**Required action:** Begin at the line containing "Inlays & Onlays (1164, 580)" in the data below and go on through the line containing "[facebook] (160, 1717)", repeating each line exactly; include both ends and no other line.
*** Provided material Section Begins ***
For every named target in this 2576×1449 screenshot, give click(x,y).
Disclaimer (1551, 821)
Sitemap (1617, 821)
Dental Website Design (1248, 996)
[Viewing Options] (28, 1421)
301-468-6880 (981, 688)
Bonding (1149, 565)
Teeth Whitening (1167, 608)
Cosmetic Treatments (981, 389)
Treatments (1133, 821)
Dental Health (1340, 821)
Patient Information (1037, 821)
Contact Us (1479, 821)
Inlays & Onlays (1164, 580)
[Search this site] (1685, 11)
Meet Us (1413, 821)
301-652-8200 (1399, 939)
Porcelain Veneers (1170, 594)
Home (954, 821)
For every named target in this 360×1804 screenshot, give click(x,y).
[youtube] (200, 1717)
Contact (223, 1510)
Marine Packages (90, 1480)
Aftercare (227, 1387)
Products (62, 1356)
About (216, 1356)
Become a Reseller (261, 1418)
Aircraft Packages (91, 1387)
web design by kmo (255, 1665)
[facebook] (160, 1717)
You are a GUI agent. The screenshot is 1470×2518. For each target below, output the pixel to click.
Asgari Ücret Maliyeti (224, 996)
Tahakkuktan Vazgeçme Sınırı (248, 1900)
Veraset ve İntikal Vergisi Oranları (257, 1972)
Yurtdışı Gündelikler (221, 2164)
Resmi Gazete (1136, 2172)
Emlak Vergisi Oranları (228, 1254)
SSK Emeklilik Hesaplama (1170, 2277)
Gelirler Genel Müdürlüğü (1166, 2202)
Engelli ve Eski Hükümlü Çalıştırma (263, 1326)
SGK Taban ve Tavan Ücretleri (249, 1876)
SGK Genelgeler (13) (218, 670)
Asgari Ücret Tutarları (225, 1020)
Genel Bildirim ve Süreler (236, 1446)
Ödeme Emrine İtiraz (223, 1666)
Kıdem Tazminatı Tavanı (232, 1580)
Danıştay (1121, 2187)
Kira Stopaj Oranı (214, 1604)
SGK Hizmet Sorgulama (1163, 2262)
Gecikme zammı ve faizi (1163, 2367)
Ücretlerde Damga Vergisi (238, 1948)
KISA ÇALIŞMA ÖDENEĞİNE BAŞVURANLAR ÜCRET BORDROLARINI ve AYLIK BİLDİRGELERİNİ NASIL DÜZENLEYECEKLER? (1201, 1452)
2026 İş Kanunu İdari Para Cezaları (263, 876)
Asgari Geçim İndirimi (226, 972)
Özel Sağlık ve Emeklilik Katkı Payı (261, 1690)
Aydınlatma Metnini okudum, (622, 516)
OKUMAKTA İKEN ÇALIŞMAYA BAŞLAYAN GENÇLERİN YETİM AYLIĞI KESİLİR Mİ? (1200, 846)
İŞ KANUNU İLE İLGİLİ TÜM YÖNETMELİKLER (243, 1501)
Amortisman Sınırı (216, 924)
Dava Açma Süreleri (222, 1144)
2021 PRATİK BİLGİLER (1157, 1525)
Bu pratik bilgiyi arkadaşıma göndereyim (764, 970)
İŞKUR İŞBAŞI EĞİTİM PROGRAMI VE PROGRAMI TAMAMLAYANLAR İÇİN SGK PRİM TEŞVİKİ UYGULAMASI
*** Provided material Section Ends ***
**Completed task:**
Inlays & Onlays (1164, 580)
[Search this site] (1685, 11)
Meet Us (1413, 821)
301-652-8200 (1399, 939)
Porcelain Veneers (1170, 594)
Home (954, 821)
For every named target in this 360×1804 screenshot, give click(x,y).
[youtube] (200, 1717)
Contact (223, 1510)
Marine Packages (90, 1480)
Aftercare (227, 1387)
Products (62, 1356)
About (216, 1356)
Become a Reseller (261, 1418)
Aircraft Packages (91, 1387)
web design by kmo (255, 1665)
[facebook] (160, 1717)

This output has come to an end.